Exercise directions =>
Reproduce all of the material with every occurrence of "Molino Fénix" swapped for "Molino Harinero", leaving everything else unchanged.

Input for this task =>
..............................

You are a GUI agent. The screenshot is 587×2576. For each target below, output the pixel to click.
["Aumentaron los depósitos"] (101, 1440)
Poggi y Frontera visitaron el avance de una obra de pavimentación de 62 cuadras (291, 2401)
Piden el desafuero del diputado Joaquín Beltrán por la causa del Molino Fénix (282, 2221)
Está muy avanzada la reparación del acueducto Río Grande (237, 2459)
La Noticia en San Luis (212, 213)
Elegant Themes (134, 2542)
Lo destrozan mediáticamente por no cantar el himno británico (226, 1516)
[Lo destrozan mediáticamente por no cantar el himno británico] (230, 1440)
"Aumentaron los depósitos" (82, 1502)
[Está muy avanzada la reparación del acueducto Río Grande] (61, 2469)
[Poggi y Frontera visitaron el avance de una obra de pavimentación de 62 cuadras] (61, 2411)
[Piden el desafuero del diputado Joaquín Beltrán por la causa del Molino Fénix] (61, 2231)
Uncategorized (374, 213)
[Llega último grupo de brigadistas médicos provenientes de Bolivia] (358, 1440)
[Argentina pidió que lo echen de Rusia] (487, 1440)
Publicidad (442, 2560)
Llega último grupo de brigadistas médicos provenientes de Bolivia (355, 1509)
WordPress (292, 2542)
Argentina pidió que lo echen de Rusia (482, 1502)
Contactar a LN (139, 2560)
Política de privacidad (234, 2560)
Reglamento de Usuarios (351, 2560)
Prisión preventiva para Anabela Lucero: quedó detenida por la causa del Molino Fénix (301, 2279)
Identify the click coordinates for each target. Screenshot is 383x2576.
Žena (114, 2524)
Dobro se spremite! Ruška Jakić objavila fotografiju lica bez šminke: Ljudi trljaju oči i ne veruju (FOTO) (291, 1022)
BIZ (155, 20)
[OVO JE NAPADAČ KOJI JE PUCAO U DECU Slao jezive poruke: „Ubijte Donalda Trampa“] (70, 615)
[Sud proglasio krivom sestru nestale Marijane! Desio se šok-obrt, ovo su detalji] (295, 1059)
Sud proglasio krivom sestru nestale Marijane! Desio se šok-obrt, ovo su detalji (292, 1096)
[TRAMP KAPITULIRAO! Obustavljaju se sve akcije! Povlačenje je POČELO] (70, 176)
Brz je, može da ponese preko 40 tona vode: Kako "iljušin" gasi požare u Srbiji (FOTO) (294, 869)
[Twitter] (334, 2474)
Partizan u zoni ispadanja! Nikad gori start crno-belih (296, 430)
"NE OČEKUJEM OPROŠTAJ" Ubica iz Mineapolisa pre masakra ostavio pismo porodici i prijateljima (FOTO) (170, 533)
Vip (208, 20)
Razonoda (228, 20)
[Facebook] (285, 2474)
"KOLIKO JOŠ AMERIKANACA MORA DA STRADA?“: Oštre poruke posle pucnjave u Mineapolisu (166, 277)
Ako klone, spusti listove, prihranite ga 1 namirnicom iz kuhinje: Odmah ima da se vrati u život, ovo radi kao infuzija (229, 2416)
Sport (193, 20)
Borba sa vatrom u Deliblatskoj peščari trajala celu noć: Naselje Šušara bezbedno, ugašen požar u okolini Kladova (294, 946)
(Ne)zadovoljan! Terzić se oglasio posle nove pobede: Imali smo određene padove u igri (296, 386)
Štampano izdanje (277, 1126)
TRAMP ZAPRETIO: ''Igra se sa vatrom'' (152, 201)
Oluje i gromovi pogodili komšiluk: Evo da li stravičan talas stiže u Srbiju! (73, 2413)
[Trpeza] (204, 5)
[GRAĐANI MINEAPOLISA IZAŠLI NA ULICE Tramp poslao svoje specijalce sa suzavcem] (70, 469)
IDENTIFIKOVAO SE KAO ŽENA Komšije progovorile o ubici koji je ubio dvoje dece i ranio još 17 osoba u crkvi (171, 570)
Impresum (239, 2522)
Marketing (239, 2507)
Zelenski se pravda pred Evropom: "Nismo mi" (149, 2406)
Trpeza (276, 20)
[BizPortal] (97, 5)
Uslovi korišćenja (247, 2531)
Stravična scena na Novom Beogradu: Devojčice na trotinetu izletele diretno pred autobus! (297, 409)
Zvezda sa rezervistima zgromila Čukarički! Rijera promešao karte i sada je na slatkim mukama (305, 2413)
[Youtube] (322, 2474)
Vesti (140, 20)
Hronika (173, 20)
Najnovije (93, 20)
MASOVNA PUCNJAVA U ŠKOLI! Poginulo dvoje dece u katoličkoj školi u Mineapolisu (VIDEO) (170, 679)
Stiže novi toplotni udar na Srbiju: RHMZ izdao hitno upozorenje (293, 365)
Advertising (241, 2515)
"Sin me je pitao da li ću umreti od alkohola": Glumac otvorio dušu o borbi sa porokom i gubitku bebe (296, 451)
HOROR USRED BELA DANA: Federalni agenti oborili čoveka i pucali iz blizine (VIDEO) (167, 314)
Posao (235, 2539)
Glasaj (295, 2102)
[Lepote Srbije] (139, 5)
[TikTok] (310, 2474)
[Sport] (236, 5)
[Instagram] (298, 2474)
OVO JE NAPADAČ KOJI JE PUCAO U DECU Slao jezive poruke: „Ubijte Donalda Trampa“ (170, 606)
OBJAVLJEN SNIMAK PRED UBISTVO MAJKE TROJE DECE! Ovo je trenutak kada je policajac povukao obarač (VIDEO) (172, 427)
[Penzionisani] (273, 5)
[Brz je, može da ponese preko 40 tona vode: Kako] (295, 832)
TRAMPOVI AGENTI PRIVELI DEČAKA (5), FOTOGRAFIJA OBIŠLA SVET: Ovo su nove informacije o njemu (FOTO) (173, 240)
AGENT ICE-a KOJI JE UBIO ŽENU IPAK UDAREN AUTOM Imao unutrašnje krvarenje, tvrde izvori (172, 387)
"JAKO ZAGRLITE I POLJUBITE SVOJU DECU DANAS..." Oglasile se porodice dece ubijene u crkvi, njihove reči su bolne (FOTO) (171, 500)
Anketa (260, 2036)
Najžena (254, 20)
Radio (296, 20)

..............................

Written response =>
You are a GUI agent. The screenshot is 587×2576. For each target below, output the pixel to click.
["Aumentaron los depósitos"] (101, 1440)
Poggi y Frontera visitaron el avance de una obra de pavimentación de 62 cuadras (291, 2401)
Piden el desafuero del diputado Joaquín Beltrán por la causa del Molino Harinero (282, 2221)
Está muy avanzada la reparación del acueducto Río Grande (237, 2459)
La Noticia en San Luis (212, 213)
Elegant Themes (134, 2542)
Lo destrozan mediáticamente por no cantar el himno británico (226, 1516)
[Lo destrozan mediáticamente por no cantar el himno británico] (230, 1440)
"Aumentaron los depósitos" (82, 1502)
[Está muy avanzada la reparación del acueducto Río Grande] (61, 2469)
[Poggi y Frontera visitaron el avance de una obra de pavimentación de 62 cuadras] (61, 2411)
[Piden el desafuero del diputado Joaquín Beltrán por la causa del Molino Harinero] (61, 2231)
Uncategorized (374, 213)
[Llega último grupo de brigadistas médicos provenientes de Bolivia] (358, 1440)
[Argentina pidió que lo echen de Rusia] (487, 1440)
Publicidad (442, 2560)
Llega último grupo de brigadistas médicos provenientes de Bolivia (355, 1509)
WordPress (292, 2542)
Argentina pidió que lo echen de Rusia (482, 1502)
Contactar a LN (139, 2560)
Política de privacidad (234, 2560)
Reglamento de Usuarios (351, 2560)
Prisión preventiva para Anabela Lucero: quedó detenida por la causa del Molino Harinero (301, 2279)
Identify the click coordinates for each target. Screenshot is 383x2576.
Žena (114, 2524)
Dobro se spremite! Ruška Jakić objavila fotografiju lica bez šminke: Ljudi trljaju oči i ne veruju (FOTO) (291, 1022)
BIZ (155, 20)
[OVO JE NAPADAČ KOJI JE PUCAO U DECU Slao jezive poruke: „Ubijte Donalda Trampa“] (70, 615)
[Sud proglasio krivom sestru nestale Marijane! Desio se šok-obrt, ovo su detalji] (295, 1059)
Sud proglasio krivom sestru nestale Marijane! Desio se šok-obrt, ovo su detalji (292, 1096)
[TRAMP KAPITULIRAO! Obustavljaju se sve akcije! Povlačenje je POČELO] (70, 176)
Brz je, može da ponese preko 40 tona vode: Kako "iljušin" gasi požare u Srbiji (FOTO) (294, 869)
[Twitter] (334, 2474)
Partizan u zoni ispadanja! Nikad gori start crno-belih (296, 430)
"NE OČEKUJEM OPROŠTAJ" Ubica iz Mineapolisa pre masakra ostavio pismo porodici i prijateljima (FOTO) (170, 533)
Vip (208, 20)
Razonoda (228, 20)
[Facebook] (285, 2474)
"KOLIKO JOŠ AMERIKANACA MORA DA STRADA?“: Oštre poruke posle pucnjave u Mineapolisu (166, 277)
Ako klone, spusti listove, prihranite ga 1 namirnicom iz kuhinje: Odmah ima da se vrati u život, ovo radi kao infuzija (229, 2416)
Sport (193, 20)
Borba sa vatrom u Deliblatskoj peščari trajala celu noć: Naselje Šušara bezbedno, ugašen požar u okolini Kladova (294, 946)
(Ne)zadovoljan! Terzić se oglasio posle nove pobede: Imali smo određene padove u igri (296, 386)
Štampano izdanje (277, 1126)
TRAMP ZAPRETIO: ''Igra se sa vatrom'' (152, 201)
Oluje i gromovi pogodili komšiluk: Evo da li stravičan talas stiže u Srbiju! (73, 2413)
[Trpeza] (204, 5)
[GRAĐANI MINEAPOLISA IZAŠLI NA ULICE Tramp poslao svoje specijalce sa suzavcem] (70, 469)
IDENTIFIKOVAO SE KAO ŽENA Komšije progovorile o ubici koji je ubio dvoje dece i ranio još 17 osoba u crkvi (171, 570)
Impresum (239, 2522)
Marketing (239, 2507)
Zelenski se pravda pred Evropom: "Nismo mi" (149, 2406)
Trpeza (276, 20)
[BizPortal] (97, 5)
Uslovi korišćenja (247, 2531)
Stravična scena na Novom Beogradu: Devojčice na trotinetu izletele diretno pred autobus! (297, 409)
Zvezda sa rezervistima zgromila Čukarički! Rijera promešao karte i sada je na slatkim mukama (305, 2413)
[Youtube] (322, 2474)
Vesti (140, 20)
Hronika (173, 20)
Najnovije (93, 20)
MASOVNA PUCNJAVA U ŠKOLI! Poginulo dvoje dece u katoličkoj školi u Mineapolisu (VIDEO) (170, 679)
Stiže novi toplotni udar na Srbiju: RHMZ izdao hitno upozorenje (293, 365)
Advertising (241, 2515)
"Sin me je pitao da li ću umreti od alkohola": Glumac otvorio dušu o borbi sa porokom i gubitku bebe (296, 451)
HOROR USRED BELA DANA: Federalni agenti oborili čoveka i pucali iz blizine (VIDEO) (167, 314)
Posao (235, 2539)
Glasaj (295, 2102)
[Lepote Srbije] (139, 5)
[TikTok] (310, 2474)
[Sport] (236, 5)
[Instagram] (298, 2474)
OVO JE NAPADAČ KOJI JE PUCAO U DECU Slao jezive poruke: „Ubijte Donalda Trampa“ (170, 606)
OBJAVLJEN SNIMAK PRED UBISTVO MAJKE TROJE DECE! Ovo je trenutak kada je policajac povukao obarač (VIDEO) (172, 427)
[Penzionisani] (273, 5)
[Brz je, može da ponese preko 40 tona vode: Kako] (295, 832)
TRAMPOVI AGENTI PRIVELI DEČAKA (5), FOTOGRAFIJA OBIŠLA SVET: Ovo su nove informacije o njemu (FOTO) (173, 240)
AGENT ICE-a KOJI JE UBIO ŽENU IPAK UDAREN AUTOM Imao unutrašnje krvarenje, tvrde izvori (172, 387)
"JAKO ZAGRLITE I POLJUBITE SVOJU DECU DANAS..." Oglasile se porodice dece ubijene u crkvi, njihove reči su bolne (FOTO) (171, 500)
Anketa (260, 2036)
Najžena (254, 20)
Radio (296, 20)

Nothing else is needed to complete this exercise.